Experimental Evaluation
The authors evaluate BridgeNav on BridgeNavDataset and compare against several strong baselines adapted from indoor VLN (e.g., ORAR, HAMT) and outdoor navigation (e.g., UrbanNav, GOAT‑Bench). Metrics include Success Rate (SR), SPL (Success weighted by Path Length), and Entrance Accuracy (the proportion of episodes where the agent correctly passes through the target entrance). BridgeNav consistently outperforms baselines: SR improves by ~15 percentage points, SPL by ~0.17, and Entrance Accuracy by ~20 percentage points. Ablation studies reveal that removing the optical‑flow module drops performance by roughly 10 percentage points, confirming the importance of future‑state imagination. Qualitative visualizations show the model’s attention shifting from building silhouettes to signage and finally to doorways as the agent approaches the goal.
Contributions and Impact
- Definition of a novel, realistic navigation task that bridges indoor and outdoor domains without external priors.

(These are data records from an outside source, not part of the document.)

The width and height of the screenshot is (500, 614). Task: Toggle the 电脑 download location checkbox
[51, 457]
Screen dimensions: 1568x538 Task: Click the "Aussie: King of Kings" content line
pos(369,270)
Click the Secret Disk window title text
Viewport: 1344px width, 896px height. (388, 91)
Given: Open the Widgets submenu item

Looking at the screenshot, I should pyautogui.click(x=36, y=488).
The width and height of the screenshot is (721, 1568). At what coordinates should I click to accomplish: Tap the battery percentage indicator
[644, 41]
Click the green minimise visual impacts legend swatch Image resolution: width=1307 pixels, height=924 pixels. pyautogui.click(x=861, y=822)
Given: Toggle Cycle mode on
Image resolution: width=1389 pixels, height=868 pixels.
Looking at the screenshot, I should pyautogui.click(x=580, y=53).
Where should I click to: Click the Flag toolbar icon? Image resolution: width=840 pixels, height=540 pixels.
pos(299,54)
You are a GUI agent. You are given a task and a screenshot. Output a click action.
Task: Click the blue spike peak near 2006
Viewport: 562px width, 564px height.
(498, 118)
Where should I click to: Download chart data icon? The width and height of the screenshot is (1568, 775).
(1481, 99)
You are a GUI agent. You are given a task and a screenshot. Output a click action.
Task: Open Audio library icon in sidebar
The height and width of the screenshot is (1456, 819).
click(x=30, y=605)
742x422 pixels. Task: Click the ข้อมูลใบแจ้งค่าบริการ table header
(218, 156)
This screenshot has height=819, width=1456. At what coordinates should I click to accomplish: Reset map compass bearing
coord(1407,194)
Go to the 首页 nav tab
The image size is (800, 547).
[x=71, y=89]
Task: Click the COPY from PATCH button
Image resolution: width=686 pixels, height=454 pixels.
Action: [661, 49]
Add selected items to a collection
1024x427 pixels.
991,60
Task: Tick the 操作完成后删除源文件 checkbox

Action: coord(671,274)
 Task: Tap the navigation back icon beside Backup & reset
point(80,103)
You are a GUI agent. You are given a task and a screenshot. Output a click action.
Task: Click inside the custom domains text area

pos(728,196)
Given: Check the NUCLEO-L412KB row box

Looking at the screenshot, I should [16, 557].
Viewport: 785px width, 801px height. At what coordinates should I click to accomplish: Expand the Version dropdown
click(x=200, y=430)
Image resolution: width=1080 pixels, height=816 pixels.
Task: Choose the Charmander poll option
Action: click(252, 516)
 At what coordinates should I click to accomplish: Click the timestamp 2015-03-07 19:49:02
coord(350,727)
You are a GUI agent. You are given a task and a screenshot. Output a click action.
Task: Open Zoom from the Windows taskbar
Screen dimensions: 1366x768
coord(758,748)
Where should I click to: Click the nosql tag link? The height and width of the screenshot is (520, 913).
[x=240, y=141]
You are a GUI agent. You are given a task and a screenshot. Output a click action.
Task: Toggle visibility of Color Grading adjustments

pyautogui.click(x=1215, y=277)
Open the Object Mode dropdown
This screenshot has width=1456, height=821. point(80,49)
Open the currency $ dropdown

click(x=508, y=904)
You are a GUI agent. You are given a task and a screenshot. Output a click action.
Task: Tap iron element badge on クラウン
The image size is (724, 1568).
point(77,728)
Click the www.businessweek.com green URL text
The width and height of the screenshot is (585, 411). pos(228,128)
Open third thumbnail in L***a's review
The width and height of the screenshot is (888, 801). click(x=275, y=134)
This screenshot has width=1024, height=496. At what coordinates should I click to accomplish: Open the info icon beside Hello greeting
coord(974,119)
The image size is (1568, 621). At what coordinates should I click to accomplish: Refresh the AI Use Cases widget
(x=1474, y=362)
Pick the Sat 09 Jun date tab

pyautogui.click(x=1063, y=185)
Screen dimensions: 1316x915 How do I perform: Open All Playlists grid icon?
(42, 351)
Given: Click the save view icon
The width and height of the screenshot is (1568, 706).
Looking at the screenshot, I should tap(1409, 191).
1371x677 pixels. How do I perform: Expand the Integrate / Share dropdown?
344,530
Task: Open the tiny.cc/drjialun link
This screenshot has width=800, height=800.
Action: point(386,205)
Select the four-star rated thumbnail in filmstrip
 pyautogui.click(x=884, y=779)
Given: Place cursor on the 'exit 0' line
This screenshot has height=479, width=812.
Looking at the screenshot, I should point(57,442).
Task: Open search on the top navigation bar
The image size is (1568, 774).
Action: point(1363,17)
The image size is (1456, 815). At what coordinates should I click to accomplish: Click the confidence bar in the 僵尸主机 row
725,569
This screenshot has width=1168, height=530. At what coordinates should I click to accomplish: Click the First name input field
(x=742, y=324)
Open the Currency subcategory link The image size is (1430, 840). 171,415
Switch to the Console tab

- Introduction of a vision‑centric framework that dynamically reallocates visual attention and predicts future visual changes via optical flow.
- Creation of a large‑scale, automatically generated dataset that includes coherent video, trajectory annotations, and fine‑grained entrance labels.
- Demonstration of state‑of‑the‑art performance across multiple metrics, establishing a new benchmark for out‑to‑in navigation.
Limitations and Future Work
The current evaluation is confined to simulated street‑view environments; real‑world deployment would need to handle sensor noise, dynamic obstacles, and lighting variations. Extending the model to incorporate depth or LiDAR data could improve entrance localization under occlusion. Moreover, integrating a reinforcement‑learning fine‑tuning stage might further enhance robustness in highly dynamic urban settings.
In summary, the paper delivers a comprehensive solution to the “last meters” problem in embodied navigation, offering both a methodological advance (dynamic intention and flow‑guided perception) and a valuable data resource. Its emphasis on privacy‑preserving, prior‑free operation makes it especially relevant for real‑world robotic delivery, autonomous vehicles, and augmented‑reality navigation applications.